Sesana (Generali Italia): “Rapporto vita familiare-lavoro questione strategica in gestione imprese”

(Teleborsa) – Crolla il tasso di natalitàin Italia. Nel 2020 secondo l’Istat sono nati solo 404.000 bambini. Una questione, quella della denatalità, che va affrontata partendo da un profilo socioculturale che è definita, tra i suoi aspetti, dal fondamentale rapporto tra famiglia e lavoro. “E’ un tema che si pone a tutti i livelli economici e sociali, dobbiamo porci in modo nuovo la questione della conciliazione tra la vita personale e il lavoro, come una questione strategica per la gestione delle imprese”. Lo afferma Marco Sesana, Country Manager & CEO di Generali Italia e Global Business Lines, all’Auditorium della Conciliazione a Roma per gli Stati Generali della Natalità, evento organizzato per riflettere e provare ad immaginare una nuova narrazione della natalità`.

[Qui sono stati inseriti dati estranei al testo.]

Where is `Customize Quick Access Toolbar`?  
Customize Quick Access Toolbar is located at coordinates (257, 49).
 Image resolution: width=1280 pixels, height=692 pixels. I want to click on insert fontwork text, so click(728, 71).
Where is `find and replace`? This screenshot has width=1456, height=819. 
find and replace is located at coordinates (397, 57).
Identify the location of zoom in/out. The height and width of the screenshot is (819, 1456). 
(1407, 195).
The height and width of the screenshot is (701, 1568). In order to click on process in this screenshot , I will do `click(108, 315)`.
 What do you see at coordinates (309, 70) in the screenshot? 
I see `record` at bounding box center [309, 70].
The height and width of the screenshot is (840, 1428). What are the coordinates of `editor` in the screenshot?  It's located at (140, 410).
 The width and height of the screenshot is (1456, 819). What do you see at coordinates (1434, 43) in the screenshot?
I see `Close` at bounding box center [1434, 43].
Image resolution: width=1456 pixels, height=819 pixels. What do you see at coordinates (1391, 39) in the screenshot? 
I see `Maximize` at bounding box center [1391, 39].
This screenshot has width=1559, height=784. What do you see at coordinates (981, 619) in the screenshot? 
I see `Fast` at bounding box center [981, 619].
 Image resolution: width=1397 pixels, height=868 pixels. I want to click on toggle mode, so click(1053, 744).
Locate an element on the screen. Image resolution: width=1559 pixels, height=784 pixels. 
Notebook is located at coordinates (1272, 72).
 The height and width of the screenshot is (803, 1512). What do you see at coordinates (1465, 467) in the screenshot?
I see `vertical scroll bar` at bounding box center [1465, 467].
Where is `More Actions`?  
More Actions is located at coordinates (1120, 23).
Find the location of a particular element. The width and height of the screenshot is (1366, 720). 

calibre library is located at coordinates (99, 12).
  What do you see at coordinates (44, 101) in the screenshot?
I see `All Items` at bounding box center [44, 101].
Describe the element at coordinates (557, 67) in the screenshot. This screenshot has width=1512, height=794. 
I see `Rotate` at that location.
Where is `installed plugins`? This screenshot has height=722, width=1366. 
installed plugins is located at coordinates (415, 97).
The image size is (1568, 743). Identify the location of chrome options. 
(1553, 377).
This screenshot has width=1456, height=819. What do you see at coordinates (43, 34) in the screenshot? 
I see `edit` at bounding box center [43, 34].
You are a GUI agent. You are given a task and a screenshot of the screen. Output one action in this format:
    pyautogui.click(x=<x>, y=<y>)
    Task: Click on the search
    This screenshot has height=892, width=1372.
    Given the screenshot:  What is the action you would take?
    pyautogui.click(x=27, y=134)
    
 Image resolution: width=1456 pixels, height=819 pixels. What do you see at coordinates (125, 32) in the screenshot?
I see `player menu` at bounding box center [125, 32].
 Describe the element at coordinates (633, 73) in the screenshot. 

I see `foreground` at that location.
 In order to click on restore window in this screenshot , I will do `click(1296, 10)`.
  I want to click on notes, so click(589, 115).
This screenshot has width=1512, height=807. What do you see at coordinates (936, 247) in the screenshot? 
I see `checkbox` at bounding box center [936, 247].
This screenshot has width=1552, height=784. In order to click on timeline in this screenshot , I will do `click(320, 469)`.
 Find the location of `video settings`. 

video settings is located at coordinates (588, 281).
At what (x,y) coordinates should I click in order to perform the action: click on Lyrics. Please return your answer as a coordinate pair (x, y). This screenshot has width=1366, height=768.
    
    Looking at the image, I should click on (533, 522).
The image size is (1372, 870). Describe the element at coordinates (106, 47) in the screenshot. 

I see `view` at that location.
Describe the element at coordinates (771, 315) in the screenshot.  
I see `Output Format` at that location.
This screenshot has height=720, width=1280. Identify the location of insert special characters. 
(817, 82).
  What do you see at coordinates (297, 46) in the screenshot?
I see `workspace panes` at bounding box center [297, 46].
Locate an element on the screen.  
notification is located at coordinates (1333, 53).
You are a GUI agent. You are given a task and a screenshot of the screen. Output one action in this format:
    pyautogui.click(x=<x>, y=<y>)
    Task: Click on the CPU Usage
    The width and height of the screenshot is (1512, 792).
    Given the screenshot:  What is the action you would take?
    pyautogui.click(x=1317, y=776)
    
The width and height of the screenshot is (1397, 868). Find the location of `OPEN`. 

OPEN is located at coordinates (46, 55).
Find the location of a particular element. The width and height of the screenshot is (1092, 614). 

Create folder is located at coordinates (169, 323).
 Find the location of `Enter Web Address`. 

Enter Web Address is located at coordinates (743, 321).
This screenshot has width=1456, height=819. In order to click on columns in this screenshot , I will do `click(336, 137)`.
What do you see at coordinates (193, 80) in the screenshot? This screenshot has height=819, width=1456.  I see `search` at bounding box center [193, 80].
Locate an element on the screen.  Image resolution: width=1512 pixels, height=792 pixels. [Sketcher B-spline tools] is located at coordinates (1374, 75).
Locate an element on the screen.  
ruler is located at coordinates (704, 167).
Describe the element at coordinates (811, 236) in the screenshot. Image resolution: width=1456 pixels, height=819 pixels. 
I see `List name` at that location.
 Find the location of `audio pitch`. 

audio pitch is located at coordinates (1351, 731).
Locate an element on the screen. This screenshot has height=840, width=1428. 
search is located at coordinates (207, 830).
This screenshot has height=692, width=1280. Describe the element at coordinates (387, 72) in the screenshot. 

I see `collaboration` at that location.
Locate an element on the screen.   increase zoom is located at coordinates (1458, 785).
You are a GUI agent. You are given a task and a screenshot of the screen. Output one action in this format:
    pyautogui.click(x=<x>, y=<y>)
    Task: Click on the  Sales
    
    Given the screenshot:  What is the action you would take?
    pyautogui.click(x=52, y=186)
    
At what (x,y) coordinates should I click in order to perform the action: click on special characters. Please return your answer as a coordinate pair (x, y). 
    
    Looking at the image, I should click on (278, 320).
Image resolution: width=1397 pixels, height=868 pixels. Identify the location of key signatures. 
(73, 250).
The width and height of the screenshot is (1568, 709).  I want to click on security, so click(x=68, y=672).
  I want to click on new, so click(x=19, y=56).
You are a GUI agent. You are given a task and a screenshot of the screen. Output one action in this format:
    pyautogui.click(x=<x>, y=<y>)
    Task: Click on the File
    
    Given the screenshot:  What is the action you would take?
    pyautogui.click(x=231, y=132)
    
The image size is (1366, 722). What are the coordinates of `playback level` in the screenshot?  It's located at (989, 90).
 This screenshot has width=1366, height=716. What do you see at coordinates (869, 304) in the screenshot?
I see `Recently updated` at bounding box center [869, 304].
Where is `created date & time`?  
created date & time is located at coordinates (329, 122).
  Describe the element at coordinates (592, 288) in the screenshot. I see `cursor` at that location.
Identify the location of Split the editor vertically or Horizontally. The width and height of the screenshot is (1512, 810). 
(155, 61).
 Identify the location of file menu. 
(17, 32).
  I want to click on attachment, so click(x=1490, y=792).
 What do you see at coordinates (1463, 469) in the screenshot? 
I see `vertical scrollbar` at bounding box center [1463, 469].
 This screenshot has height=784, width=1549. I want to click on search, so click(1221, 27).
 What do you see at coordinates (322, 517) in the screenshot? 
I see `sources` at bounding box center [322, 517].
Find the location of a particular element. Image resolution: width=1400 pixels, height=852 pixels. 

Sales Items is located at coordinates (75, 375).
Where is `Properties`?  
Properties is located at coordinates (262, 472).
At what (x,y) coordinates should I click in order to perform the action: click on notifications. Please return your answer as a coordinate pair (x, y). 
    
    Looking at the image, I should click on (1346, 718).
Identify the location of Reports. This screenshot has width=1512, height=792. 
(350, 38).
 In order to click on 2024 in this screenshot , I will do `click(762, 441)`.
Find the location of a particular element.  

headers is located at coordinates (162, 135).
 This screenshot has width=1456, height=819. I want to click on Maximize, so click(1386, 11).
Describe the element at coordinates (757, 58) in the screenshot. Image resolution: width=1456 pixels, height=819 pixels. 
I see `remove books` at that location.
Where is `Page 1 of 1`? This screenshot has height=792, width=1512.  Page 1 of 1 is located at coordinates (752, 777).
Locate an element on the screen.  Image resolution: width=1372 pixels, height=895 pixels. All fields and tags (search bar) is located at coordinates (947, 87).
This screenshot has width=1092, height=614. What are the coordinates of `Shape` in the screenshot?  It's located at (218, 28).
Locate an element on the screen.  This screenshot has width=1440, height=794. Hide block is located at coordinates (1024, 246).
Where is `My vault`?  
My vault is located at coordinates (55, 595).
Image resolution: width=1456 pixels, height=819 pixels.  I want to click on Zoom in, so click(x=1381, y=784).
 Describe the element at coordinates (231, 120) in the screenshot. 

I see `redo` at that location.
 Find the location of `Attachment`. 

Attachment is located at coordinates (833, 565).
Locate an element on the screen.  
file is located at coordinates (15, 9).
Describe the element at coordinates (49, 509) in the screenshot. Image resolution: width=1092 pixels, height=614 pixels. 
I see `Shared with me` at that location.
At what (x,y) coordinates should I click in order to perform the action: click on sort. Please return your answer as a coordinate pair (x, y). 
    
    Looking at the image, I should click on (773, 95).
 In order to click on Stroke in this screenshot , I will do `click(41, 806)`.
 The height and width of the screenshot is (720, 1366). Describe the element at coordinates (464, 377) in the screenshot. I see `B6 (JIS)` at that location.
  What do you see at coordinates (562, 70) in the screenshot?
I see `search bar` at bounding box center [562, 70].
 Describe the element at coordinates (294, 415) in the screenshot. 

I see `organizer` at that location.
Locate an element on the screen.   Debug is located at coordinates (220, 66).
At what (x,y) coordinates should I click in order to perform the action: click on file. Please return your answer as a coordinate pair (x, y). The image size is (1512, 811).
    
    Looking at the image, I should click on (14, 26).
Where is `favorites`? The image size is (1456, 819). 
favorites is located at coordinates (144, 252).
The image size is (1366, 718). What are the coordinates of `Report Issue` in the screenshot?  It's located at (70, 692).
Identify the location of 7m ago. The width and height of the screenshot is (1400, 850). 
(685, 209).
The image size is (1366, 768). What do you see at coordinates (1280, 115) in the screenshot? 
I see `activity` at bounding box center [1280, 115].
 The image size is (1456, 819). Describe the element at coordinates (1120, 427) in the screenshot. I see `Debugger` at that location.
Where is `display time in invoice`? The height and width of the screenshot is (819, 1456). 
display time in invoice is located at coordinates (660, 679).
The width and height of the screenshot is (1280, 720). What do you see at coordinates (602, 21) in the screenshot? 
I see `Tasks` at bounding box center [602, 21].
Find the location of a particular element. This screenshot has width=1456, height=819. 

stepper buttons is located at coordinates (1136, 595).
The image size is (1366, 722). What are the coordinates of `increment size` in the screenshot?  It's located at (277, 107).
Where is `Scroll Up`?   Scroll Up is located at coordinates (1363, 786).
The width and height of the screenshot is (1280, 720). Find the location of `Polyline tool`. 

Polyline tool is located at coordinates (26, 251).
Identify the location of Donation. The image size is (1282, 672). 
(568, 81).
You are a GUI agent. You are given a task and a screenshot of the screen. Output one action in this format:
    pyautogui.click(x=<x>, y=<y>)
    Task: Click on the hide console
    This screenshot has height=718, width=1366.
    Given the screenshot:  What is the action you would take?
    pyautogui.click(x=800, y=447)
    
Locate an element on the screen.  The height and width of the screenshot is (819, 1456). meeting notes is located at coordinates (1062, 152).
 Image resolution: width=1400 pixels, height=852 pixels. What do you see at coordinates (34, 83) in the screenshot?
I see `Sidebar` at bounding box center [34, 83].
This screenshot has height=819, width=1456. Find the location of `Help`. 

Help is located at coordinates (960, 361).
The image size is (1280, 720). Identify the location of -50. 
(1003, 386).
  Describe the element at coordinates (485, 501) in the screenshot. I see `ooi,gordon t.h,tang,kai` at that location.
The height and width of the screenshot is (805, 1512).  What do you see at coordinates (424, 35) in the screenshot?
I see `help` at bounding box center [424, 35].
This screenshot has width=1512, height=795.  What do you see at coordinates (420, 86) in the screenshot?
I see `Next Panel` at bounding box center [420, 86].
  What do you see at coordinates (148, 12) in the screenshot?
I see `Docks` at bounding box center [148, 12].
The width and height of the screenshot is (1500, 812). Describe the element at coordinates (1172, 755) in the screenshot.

“Dobbiamo sostenere la genitorialità e dobbiamo diffondere i servizi e le facilitazioni per la vita familiare dei nostri collaboratori. Ad essere centrale è il cambio culturale del management: il modo di gestire le nostre aziende, di valutare le persone e gestire le carriere. È quindi necessario considerare la maternità e la paternità come esperienze di vita che rafforzano quelle capacità che nelle aziende chiamiamo soft skills”.

Occorre, quindi, creare una rete sociale intorno alle famiglie per valorizzare il principio della sussidiarietà, per essere vicini in modo efficiente alle famiglie e più capaci di interpretarne le esigenze. “Le aziende devono quindi investire sul capitale umano, promuovendo a tutti i livelli non solo le opportunità di affermazione professionale, ma anche il contributo di diversità del punto di vista caratteriale” – continua il numero uno di Generali Italia – “mi riferisco al crescente impegno delle imprese nella sostenibilità sociale e ambientale. Le imprese si rendono conto della necessità di agire non solo come soggetti economici di mercato, ma anche come soggetti sociali, aggregatori di comunità”.

Sesana delinea e suggerisce anche gli ambiti di intervento. Rompere le rigidità culturali e organizzative che accrescono le difficoltà familiari e contribuiscono alla denatalità “per avere fiducia nel futuro della società”; sostenere le famiglie nell’educazione e nella cura dei figli: “se tanti giovani non completano il ciclo degli studi è anche per la difficoltà delle famiglie. Il welfare aziendale è in grado di sostenere le famiglie in tutto il ciclo della cura e dell’educazione, anche promuovendo la cooperazione delle imprese con la scuola e l’università”; l’assistenza agli anziani, “un vuoto che le imprese possono contribuire a colmare agendo contemporaneamente sull’offerta, aggregando servizi, e sulla domanda, sostenendo le famiglie”.